The French have a term for embracing the beauty of life and sipping the sweet nectar of human existence: joie de vivre. While one might suppose that the French invented this concept, they clearly have not perfected it. That honour goes to the Sevillanos. Perhaps joie de vivre should be in Spanish. I have never before seen a city so consumed with enjoying itself. The Sevillanos live for life's sake, and when you visit, you cannot help but be swept up in the revelry.

- Experienced traveller-

Seville, capital of Andalusia, is considered by many the most beautiful city in Spain. Andalusia, in Spain's sunny south, is the region that comes closest to postcard images of Spain. Think Seville, and flamenco music and dance come to mind, images of Carmen and the amorous Don Juan, of girls in ruffled polka-dot dresses at the April Fair; of solemn penitents at Semana Santa (Holy Week) processions.

According to legend, Sevilla was founded by Hercules and its origins are linked with the Tartessian civilisation. It was called Hispalis under the Romans and Isbiliya with the Moors.

Draw a line westward from Seville to Huelva and another from Seville to Cadiz and you have a triangle enclosing the estuary of Andalusia's great river, the Guadalquivir. Here the riverbanks are lined with cotton and rice fields, orange groves, stud farms breeding the region's handsome Carthusian horses, and bull ranches raising toros for Spain's most famous bullrings.
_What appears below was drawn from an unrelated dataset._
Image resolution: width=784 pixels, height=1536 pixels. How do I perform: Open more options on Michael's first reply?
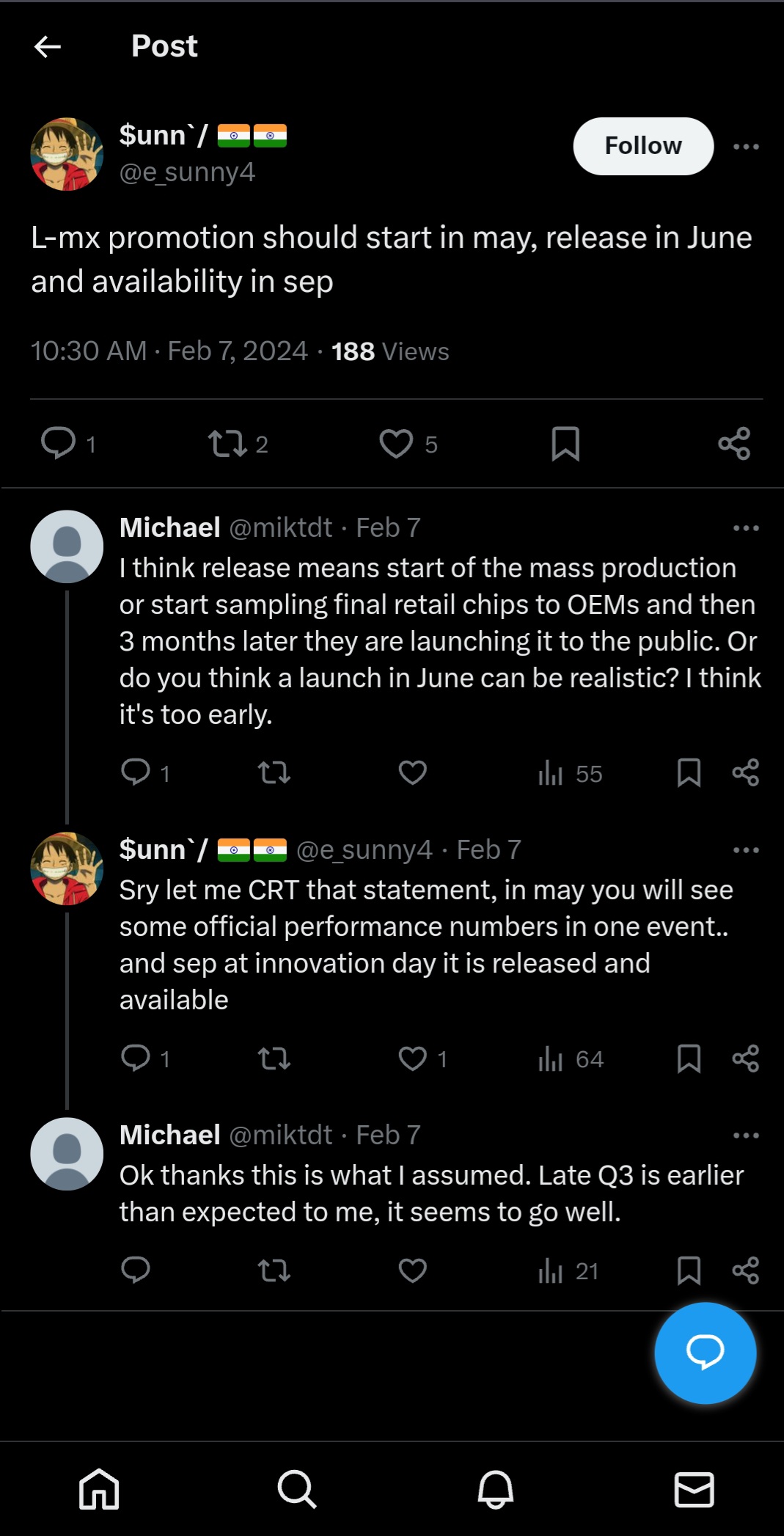(746, 528)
On the western side of the triangle are the sandy beaches of the Costa de la Luz. Like all of Andalusia, this area was marked by the Moors - North African Muslims who ruled southern Spain from their conquest of Gibraltar in 711 to their expulsion from Granada in 1492. To this day, Andalusia's cityscapes and landscapes are rich in their legacy: Seville with its Giralda tower no less than such brilliant white villages, or pueblos blancos, as Arcos de la Frontera, with their Moorish-inspired thick-walled houses surrounding cool private patios, their whitewashed facades and heavily grilled windows.
This is also a land with a proud seafaring history. In 1485, Christopher Columbus stayed at the monastery at La Rabida. He set sail on his epic voyage of 1492 from Palos de la Frontera, up the coast. Visitors today may be just as happy to stay put, sampling the sherry in Jerez de la Frontera, savoring the seafood at any number of ports on the Bay of Cadiz, or absorbing about 3,0000 years of history in Cadiz itself, which may be the oldest continuously inhabited city in the Western World.